begin
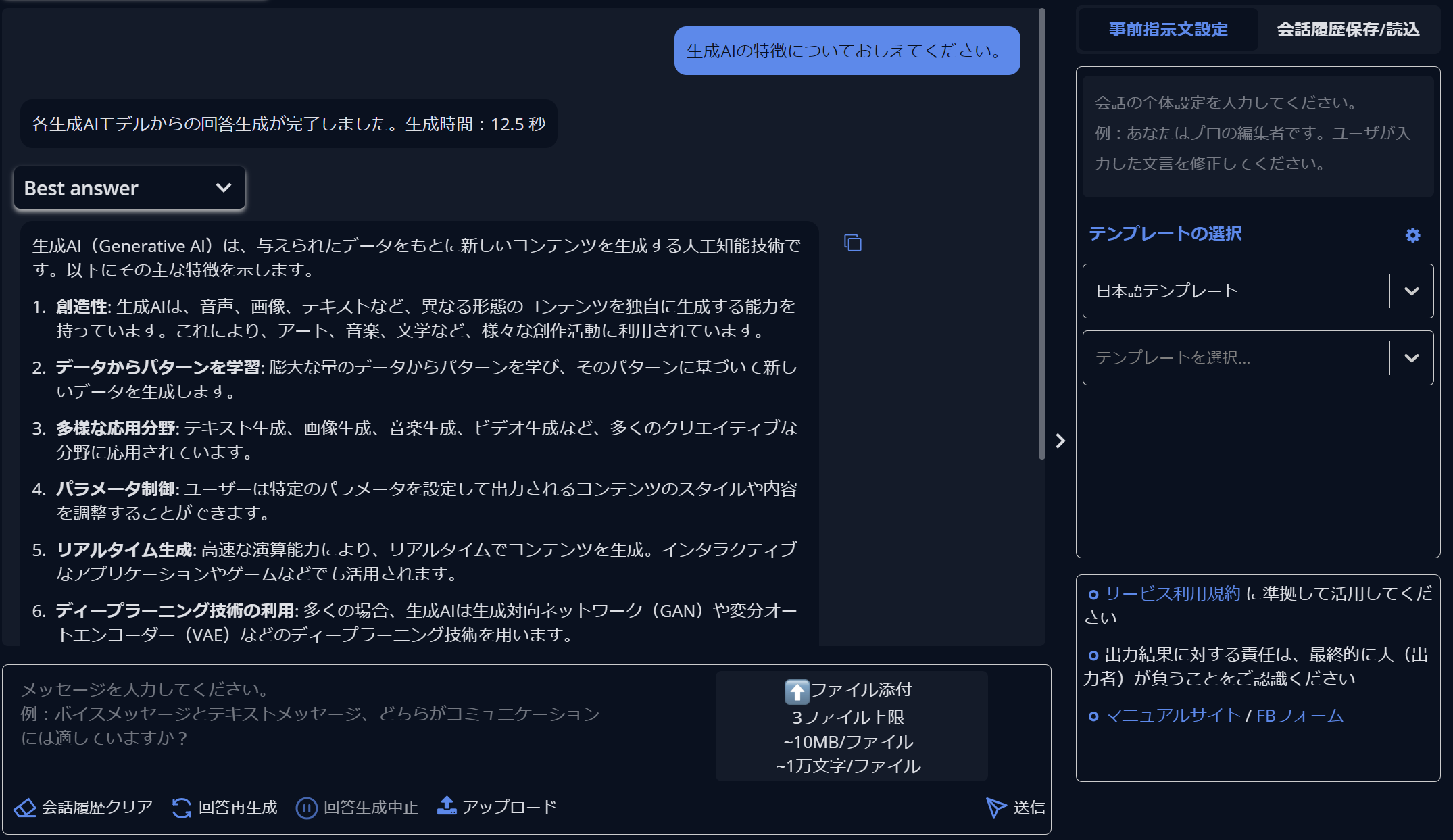Click the chat area vertical scrollbar
Screen dimensions: 1453x840
click(1041, 233)
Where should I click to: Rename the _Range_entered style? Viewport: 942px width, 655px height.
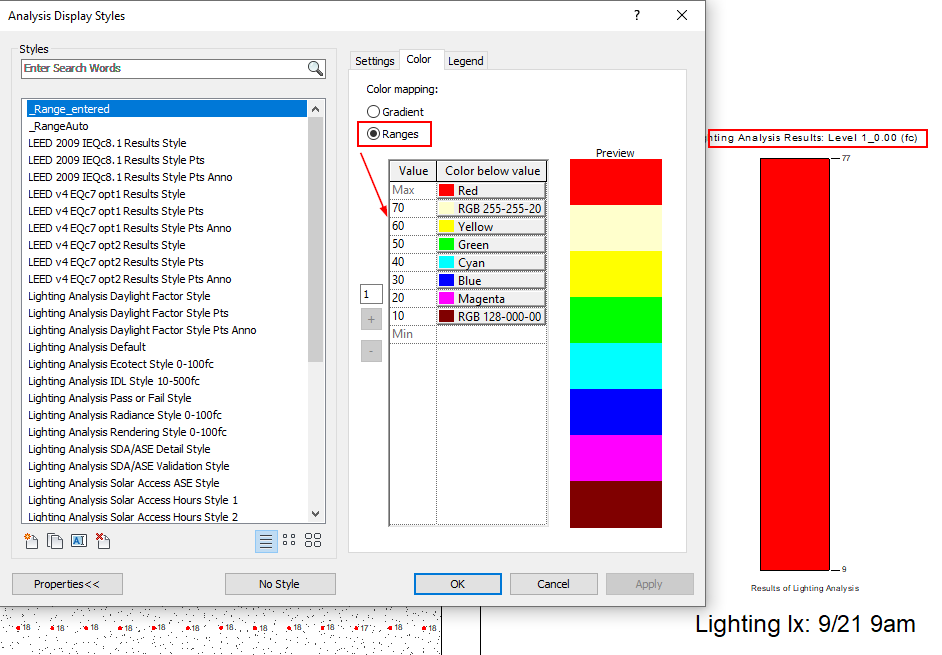click(x=78, y=540)
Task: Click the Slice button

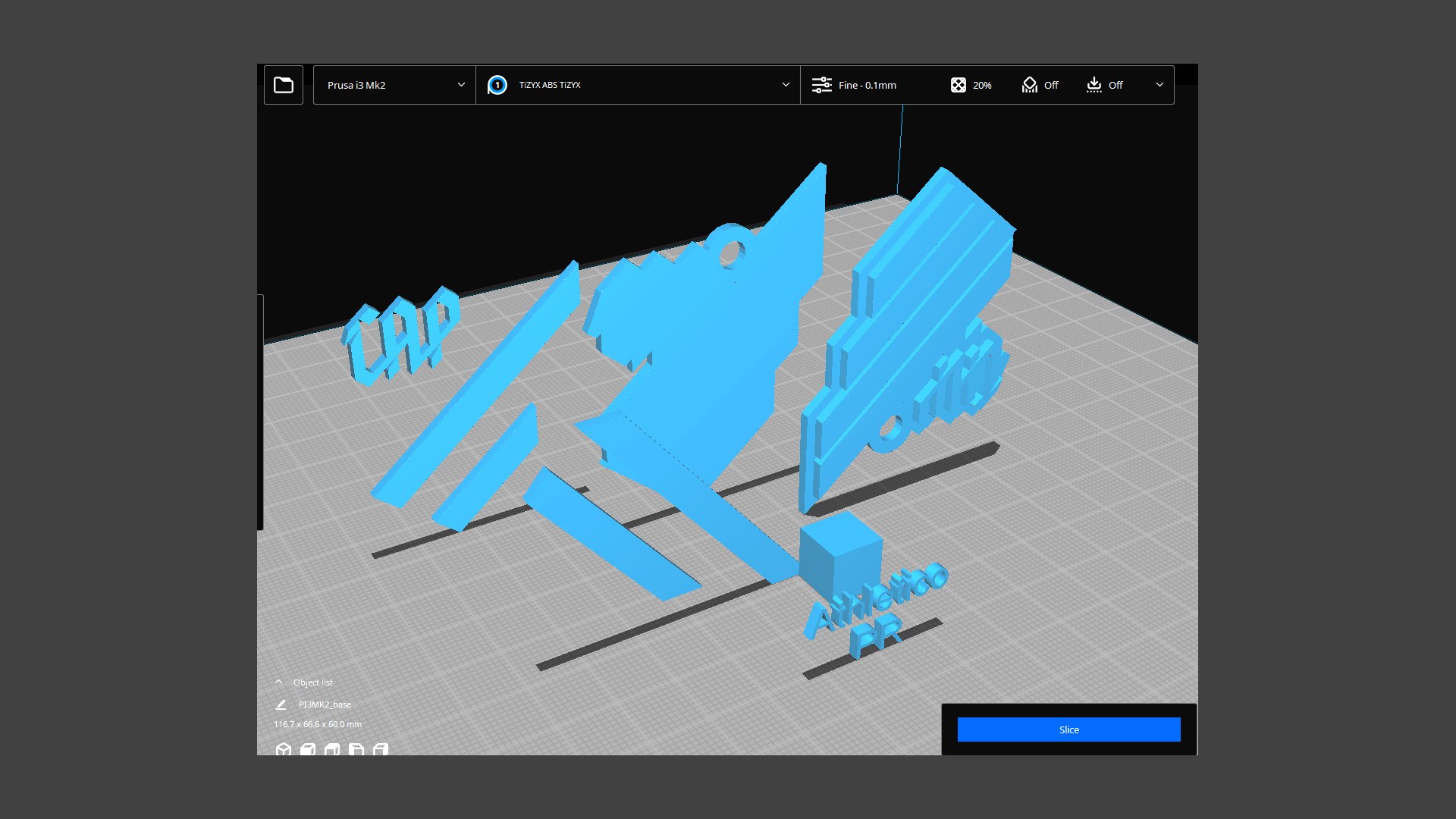Action: (1068, 730)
end
== WHAT THE TASK ASKS ==
Rewrite all of the records above with "Slice" changed to "Crop" and nothing else altered. Leave the pictures out.

== TASK ANSWER ==
Click the chat area vertical scrollbar
Screen dimensions: 1453x840
click(1041, 233)
Where should I click to: Rename the _Range_entered style? Viewport: 942px width, 655px height.
click(x=78, y=540)
Task: Click the Crop button

Action: (1068, 730)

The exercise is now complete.